The on-air topic is, of course, bullying. Heather speaks of being bullied at a young age and how it drove her into The Theater, as Terry looks through the glass adoringly. Next, Heather and Terry go out on the town with Lydia and Doug at a nondescript Mexican restaurant of the upscale airport-bar variety.

They discuss the lingering possibility of the Dubrow's house being featured in Beverly Hills Lifestyle Magazine. Doug demurs, "I wish I could offer you the cover, but I have to go with a household name, like Helen Hunt or Kristin Chenoweth."

Meanwhile, Slade is heading to New York to see his 12-year-old son, who is having surgery for an unnamed condition. It sounds serious. Gretchen interviews that it will be hard on her, because she's used to being with Slade every day. Then she sheds some tears on her turquoise rope necklace over Slade's plight as a father with a sick child. Despite last season's Slade-as-Deadbeat-Dad storyline I genuinely feel for him and hope for the best here.
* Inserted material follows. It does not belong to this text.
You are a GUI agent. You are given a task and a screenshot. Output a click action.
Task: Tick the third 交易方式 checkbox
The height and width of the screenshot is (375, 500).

Preparing for their CUT Fitness unveiling, Eddie patiently deals with a Tamra-Tantrum. Yes, she allowed that Alexis could come to the party, but she doesn't want to hear any (finger quotes) bully nonsense. Then she says her stomach hurts and she's going to the bathroom to "get it all out of her," at which point Eddie says, "Oh baby, don't forget to flush."

Is this a thinly veiled eating disorder reference or just a case of garden-variety irritable bowel syndrome? I'll be charitable and assume the latter.

It's party time! CUT Fitness has been transformed from a nondescript concrete bunker to an "amaze-balls" pink-lit, rose-bedecked relatively high-end caterer-devised paradise. Tamra hovers over the dining room table and makes a point of pointing out customized "special glasses for special friends" (a.k.a. Gretchen, Heather).

Over classier stemware at Chez Dubrow, Gretchen and Heather pregame and mull over the what-ifs. Gretchen thinks it's crazy that Alexis is going to the event, botches a "Mean Girls" lunchroom metaphor, and intones that Alexis is "asking for it" by attending the party. Which .... is, um, bullying, right?

Meanwhile, Vicki, Alexis and Lydia convene at Vicki's place.An experienced artist on what to consider before you buy chipcard. It turns out that Lydia, in addition to being a hugger and 'roiding Christian, is also a "Woo-Hoo"-er and hence, Vicki is enamored. The lines of demarcation are clearly drawn.